Have you noticed all the hype about unicorns in the past few years?

No, I’m not talking about the mythical horned animals. I’m talking about private startup businesses (usually in the tech sector) backed by venture capital that are valued in excess of $1 billion.

The term was coined by a venture capitalist, Aileen Lee, in reference to their extreme scarcity. As a venture capitalist herself, she and her team did a study of these firms to determine just how rare they are. (You can read her initial findings from 2013 here.)

By her own estimation, just 0.07% of all private companies ever reach the $1 billion level. And at the time, she estimated that just two to three of these firms pop up in any given year over the past decade.

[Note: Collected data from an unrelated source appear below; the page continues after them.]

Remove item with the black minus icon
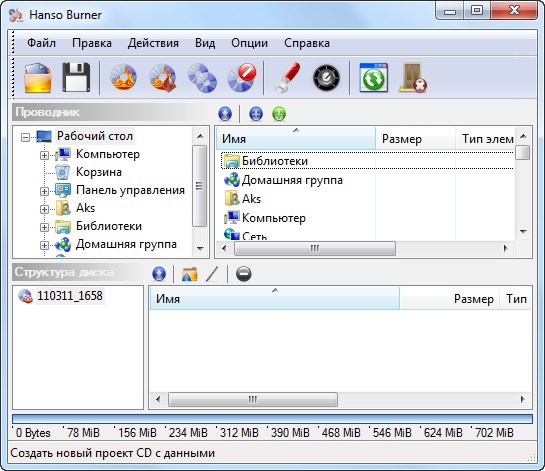Screen dimensions: 545x471 [x=243, y=274]
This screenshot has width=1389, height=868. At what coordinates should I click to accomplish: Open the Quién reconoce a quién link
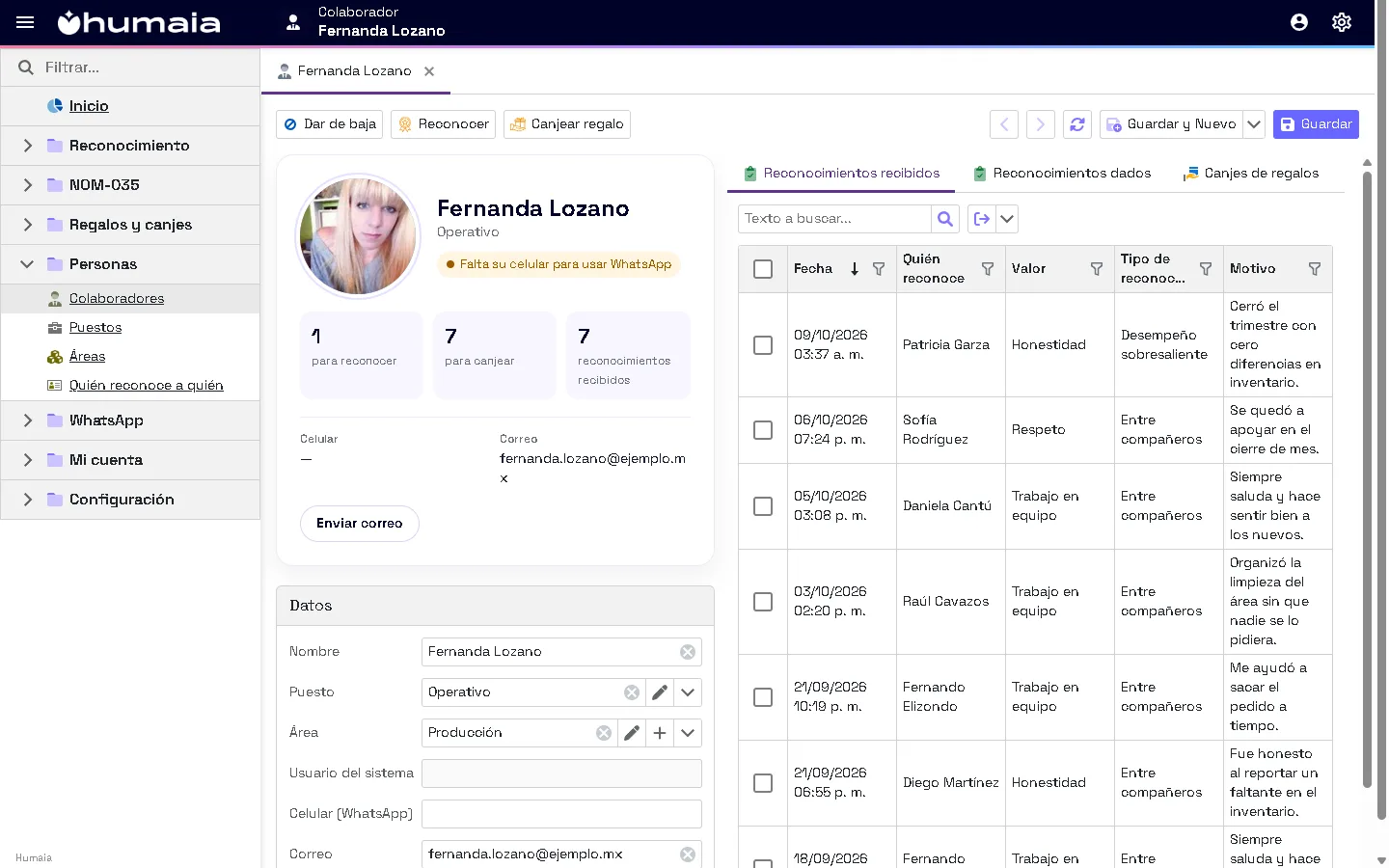pos(146,386)
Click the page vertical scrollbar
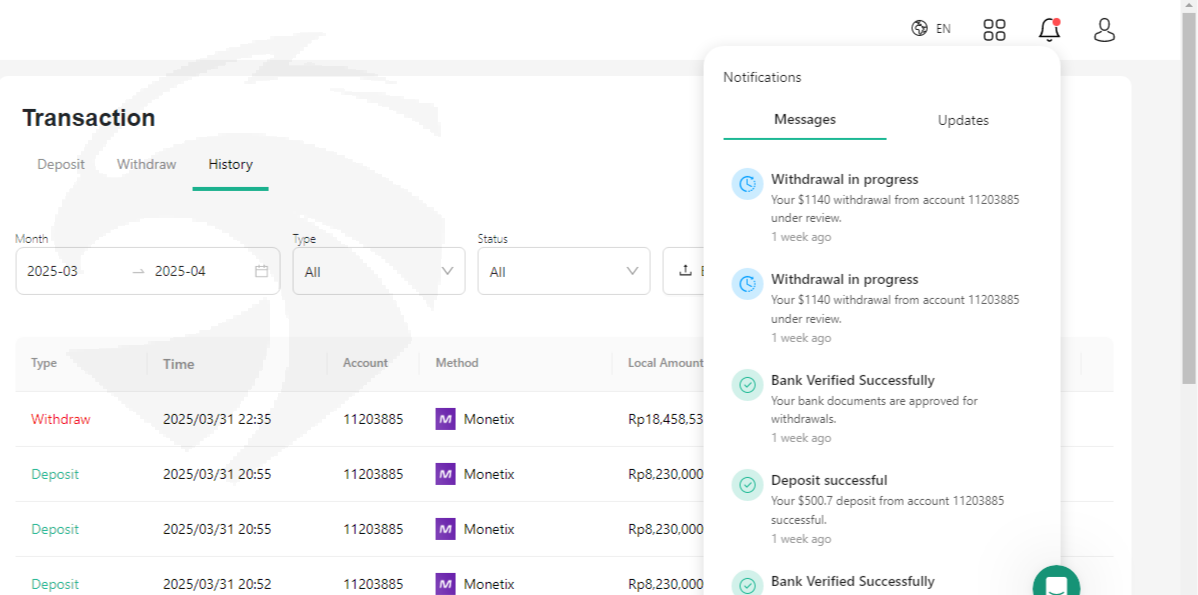 click(x=1188, y=200)

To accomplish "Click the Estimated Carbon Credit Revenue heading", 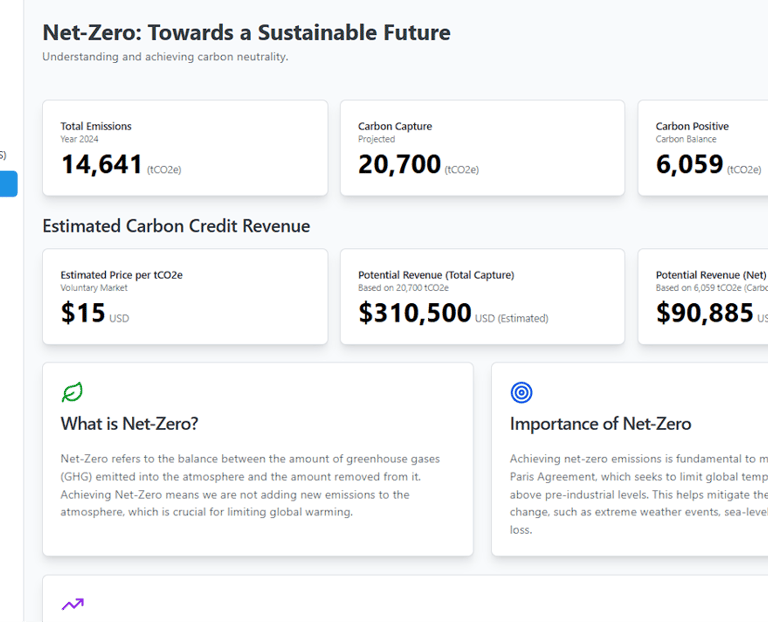I will pyautogui.click(x=176, y=226).

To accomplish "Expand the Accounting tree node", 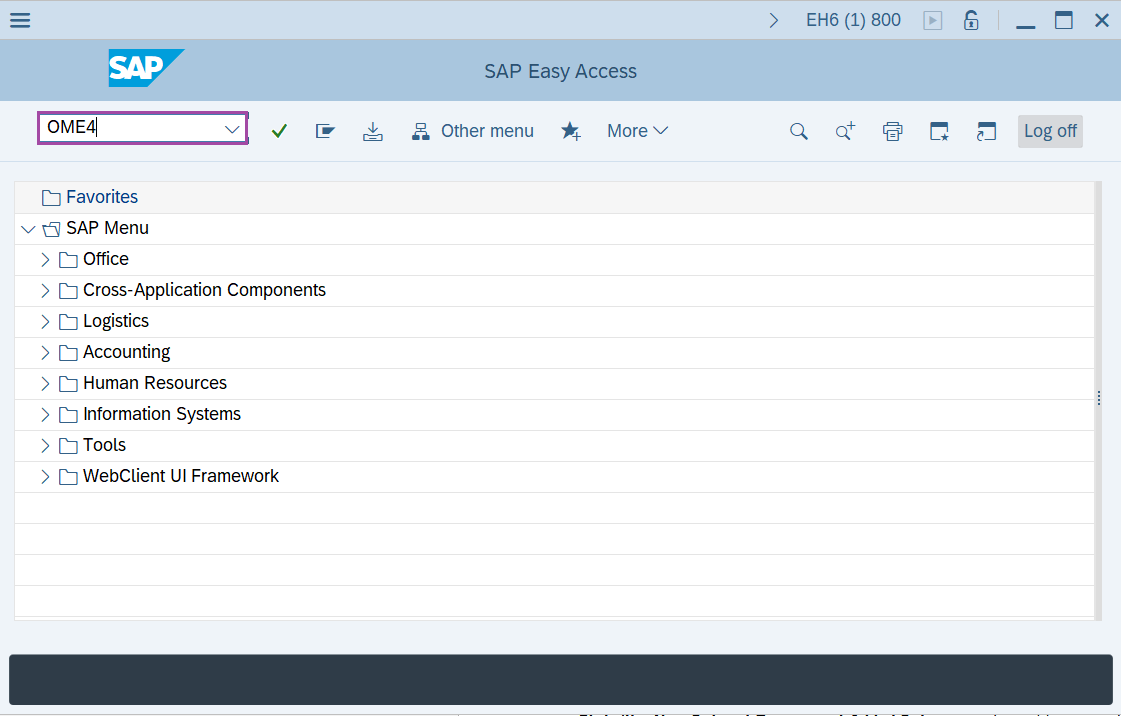I will [x=45, y=353].
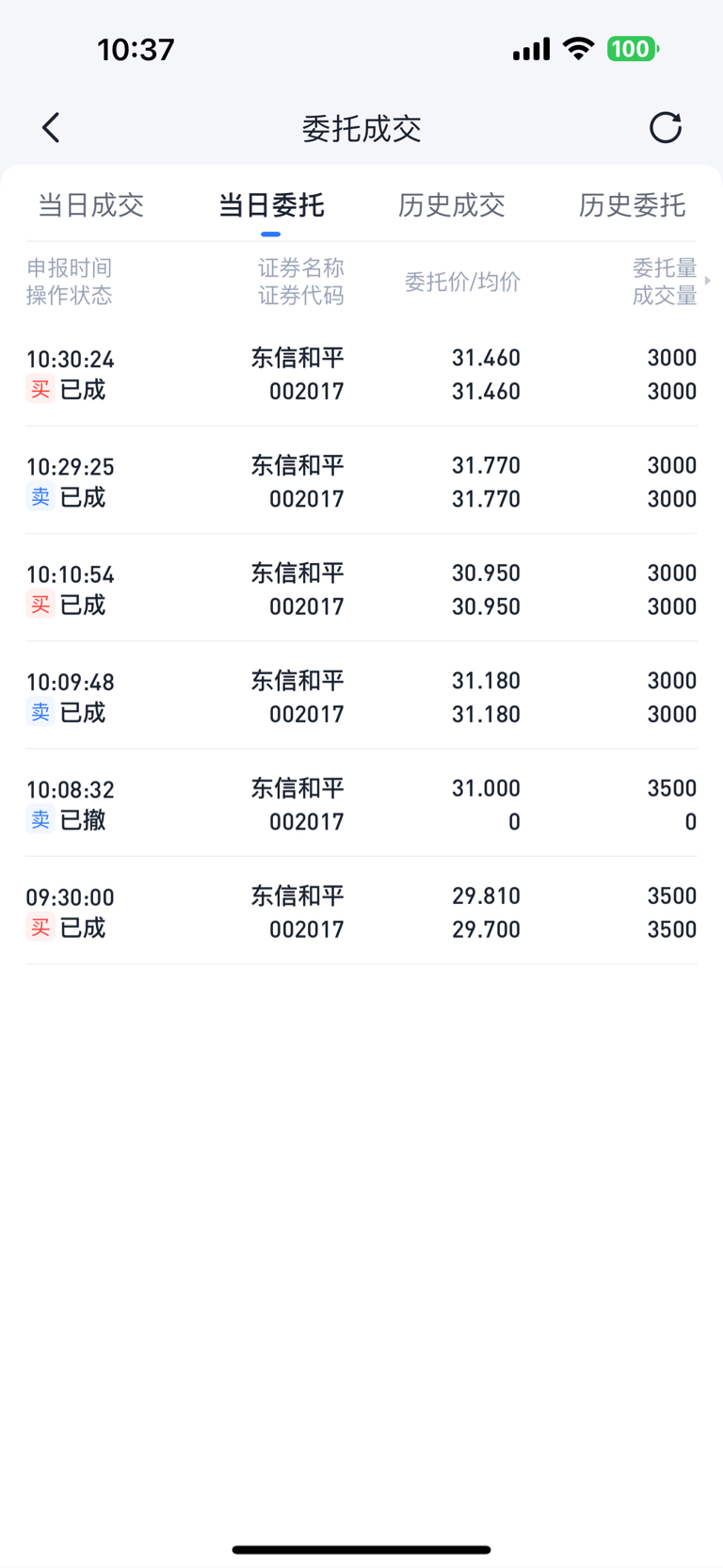The height and width of the screenshot is (1568, 723).
Task: Tap the battery indicator in the status bar
Action: click(x=633, y=49)
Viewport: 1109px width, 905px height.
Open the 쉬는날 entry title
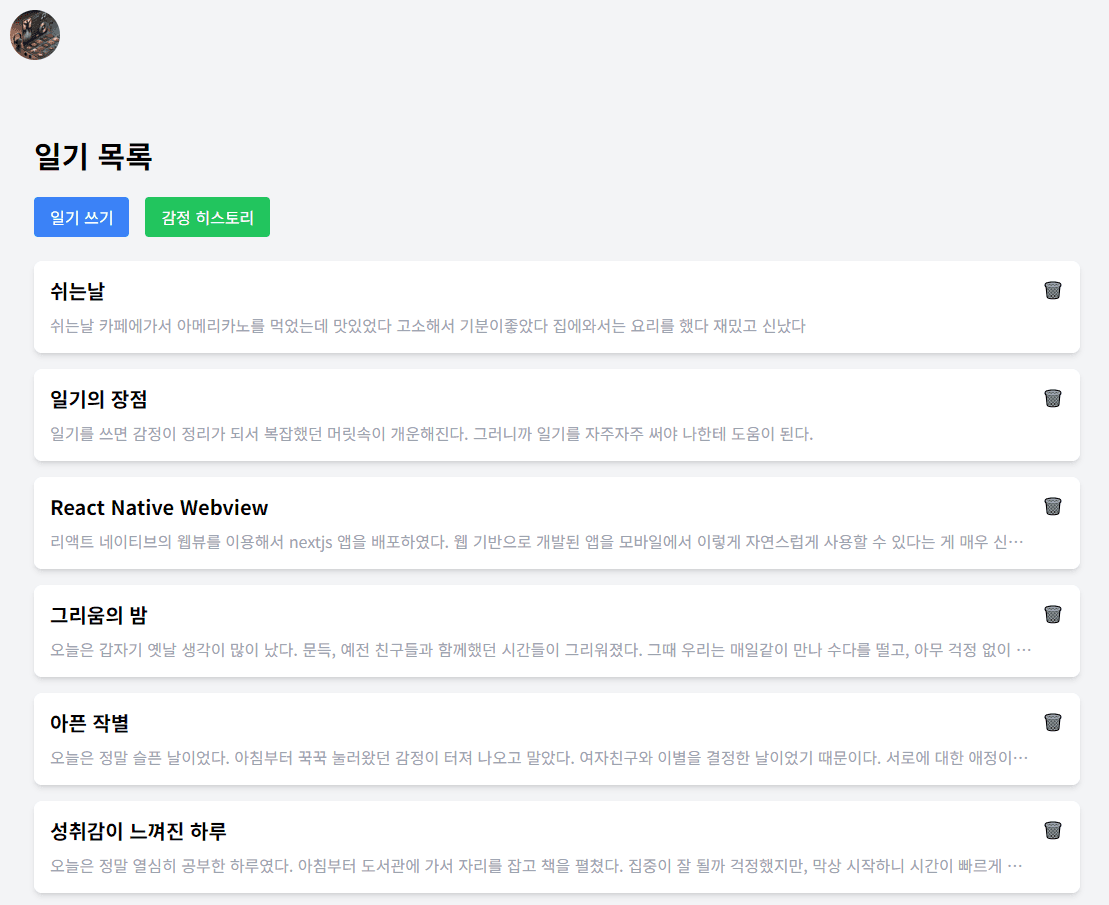(77, 292)
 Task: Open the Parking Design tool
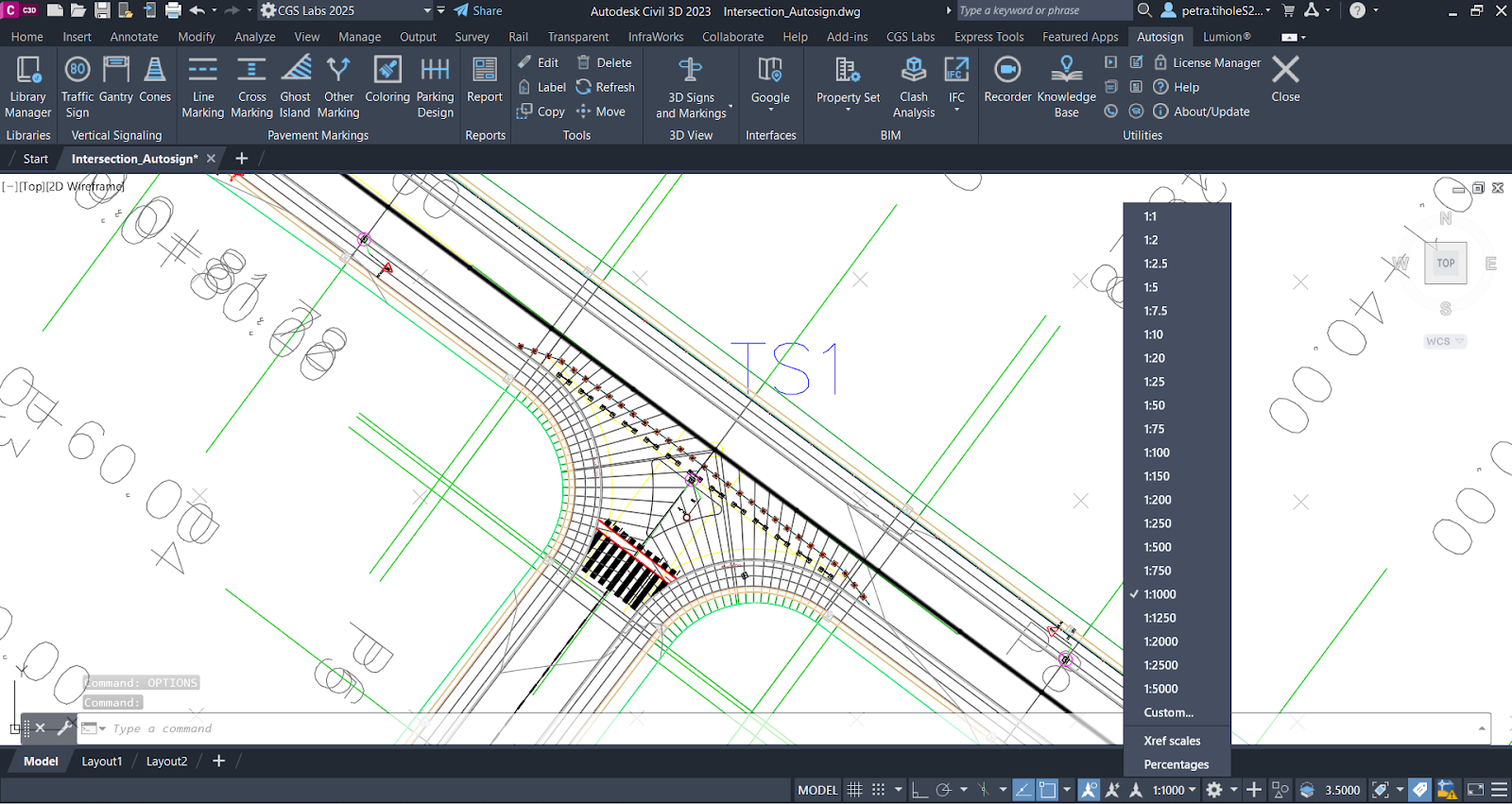[x=435, y=85]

But these beasts aren’t as rare as they once were. In fact, you might say there are entire herds of these unicorns roaming free.

Not surprisingly, the internet is abuzz with talk of unicorns. You’ll find no shortage of headlines hyping the latest crop. And investors love to talk about the “what ifs”… “what if this is the next Facebook?”… “the next Google…” and so on.

The Promise Of Unicorns

Football fans might remember the 1983 draft as one of the greatest pools of quarterback talent ever assembled. It was chock full of Superbowl MVPs and future Hall of Famers like John Elway, Dan Marino, and Jim Kelly.

​We might be looking at a similar phenomenon right now in the IPO market. So it’s easy to understand the excitement.

Ride-hailing service Lyft (NASDAQ: LYFT) was one of the first highly-touted names to go public in the past couple of years. It was quickly joined by its archrival Uber (NYSE: UBER).

We’ve seen other promising hopefuls make their market debut. There’s business communication specialist Slack, internet lodging company Airbnb, social media platform Pinterest, among others.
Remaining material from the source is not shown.